As much as Smith loves working outages, he loves what he’s able to do in his role as Assistant Line Superintendent more. “I’ve loved the whole journey. As assistant superintendent, I like helping the linecrews and tree trimmers. If someone calls, I like being able to go right over and solve their problem.”

Seeing things through to completion is another favorite part of his job. But now transitioning into retirement, it’s something that gives him some anxiety as well. “I want to do it all. I want to finish what I’ve started. But it’s not possible. There’s always a new project beginning. Now is a good stopping point,” Smith said. The list of Smith’s accomplishments is long. He oversaw a total rebuild of the electric grid in the city of Walsenburg. Everything from the ground up was replaced. The project took six years and was completed in 2020. He also oversaw an upgrade project in the Cuchara-Panadero area and the upgrade of the co-op’s main line that runs from Pueblo West to Burro Canyon in Las Animas County. Together, the upgrade projects reduced the amount of time the average member is without power by more than half.

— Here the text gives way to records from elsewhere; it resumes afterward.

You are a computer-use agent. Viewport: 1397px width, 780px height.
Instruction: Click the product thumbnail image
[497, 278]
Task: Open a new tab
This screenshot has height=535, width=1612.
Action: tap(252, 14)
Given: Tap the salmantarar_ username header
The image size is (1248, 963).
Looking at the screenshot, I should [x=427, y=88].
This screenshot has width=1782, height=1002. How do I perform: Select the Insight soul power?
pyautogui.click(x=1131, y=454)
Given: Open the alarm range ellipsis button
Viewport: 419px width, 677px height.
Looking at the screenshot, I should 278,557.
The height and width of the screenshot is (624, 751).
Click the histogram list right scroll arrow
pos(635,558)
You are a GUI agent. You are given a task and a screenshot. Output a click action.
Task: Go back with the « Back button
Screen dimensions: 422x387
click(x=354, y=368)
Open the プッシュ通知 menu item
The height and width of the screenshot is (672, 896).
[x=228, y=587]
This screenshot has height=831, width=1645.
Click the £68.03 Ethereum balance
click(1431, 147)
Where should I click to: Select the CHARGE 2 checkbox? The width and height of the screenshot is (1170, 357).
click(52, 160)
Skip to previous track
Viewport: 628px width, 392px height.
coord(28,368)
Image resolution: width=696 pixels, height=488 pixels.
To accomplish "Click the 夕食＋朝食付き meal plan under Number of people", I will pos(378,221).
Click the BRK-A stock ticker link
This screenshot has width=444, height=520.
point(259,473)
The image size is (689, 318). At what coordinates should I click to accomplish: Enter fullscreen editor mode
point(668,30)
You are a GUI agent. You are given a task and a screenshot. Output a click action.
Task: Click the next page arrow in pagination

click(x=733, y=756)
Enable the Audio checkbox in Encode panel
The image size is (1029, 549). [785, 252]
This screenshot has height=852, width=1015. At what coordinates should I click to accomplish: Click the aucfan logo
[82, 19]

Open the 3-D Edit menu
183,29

He’s an integral part in planning and making day-to-day decisions, along with Line Superintendent Kevin Schleich and System Engineer Clinton Smith, who is Eddie’s son. “They might want to arm wrestle to settle who did the most work.” joked SIEA Chief Operating Officer Darryl Stewart. When you ask Eddie if he’s counting down the days, he’ll jab, “No! Why? Are you?” And if you ask him what his plans are in retirement, his answer is, “I don’t have any, but my wife sure does.” If you can get him to stop trying to make you laugh, he’ll tell you about how he’s looking forward to traveling and spending more time with his wife and family in retirement.

If you live in Huerfano County, it’s highly possible you’ve met Eddie. You may have bumped into him at a church function or community planning meeting. He and his family are very active in their church in Cuchara, and Smith works very closely with emergency managers, elected officials, and non-government leaders to keep Huerfano County safe and growing. Since he became assistant line superintendent in 2017, he’s been
the face of San Isabel Electric in Huerfano County. During the Spring Fire in 2018, Smith was the point of contact for the federal incident management team, along with Schleich.

“After that fire, I had trouble sleeping. I couldn’t forget the images of the faces of my friends and neighbors after they found out they’d lost everything.” That’s the downside of being a lineworker. As he drove around the burn area, Eddie could see the  devastation it was causing each member. They lost so much.

“As a lineworker, our main priority is to get the power back on to each and every member when the lights go out. It deeply saddens me when someone calls up and says ‘Ed can you turn my lights back on,’ and I have to say ‘no.’” During the fire, Eddie had to say no because the fire’s command staff ordered the lines to be de-energized to keep firefighters safe and prevent the fire from spreading. But sometimes, during storms, it
could be several hours or, rarely, days, before crews make repairs for the meters at the end of the line.

“Members have called and explained their loved one just had surgery, is having trouble staying warm, and they really need the power back on. And it’s heartbreaking when the only thing I can tell them is we are doing everything we can, and won’t quit until their power is back on,” he said.

Eddie’s day-to-day job is to oversee the line and tree trimming crews. Most days he works 12 hours, not counting the time spent answering the phone before he gets out of bed, and the time picking up calls after he walks through his front door at the end of the day. “Eddie Smith embodies everything a company could ask for in an employee. His work ethic is unmatched. He cares about his fellow employees, our members, and the communities we serve. He leaves a legacy of service at San Isabel Electric,” General Manager Ryan Elarton said.

Quoting George Strait, “Oh, the last goodbye’s the hardest one to say. This is where the cowboy rides away.” Elarton said. “He’s riding away, but this will not be goodbye.”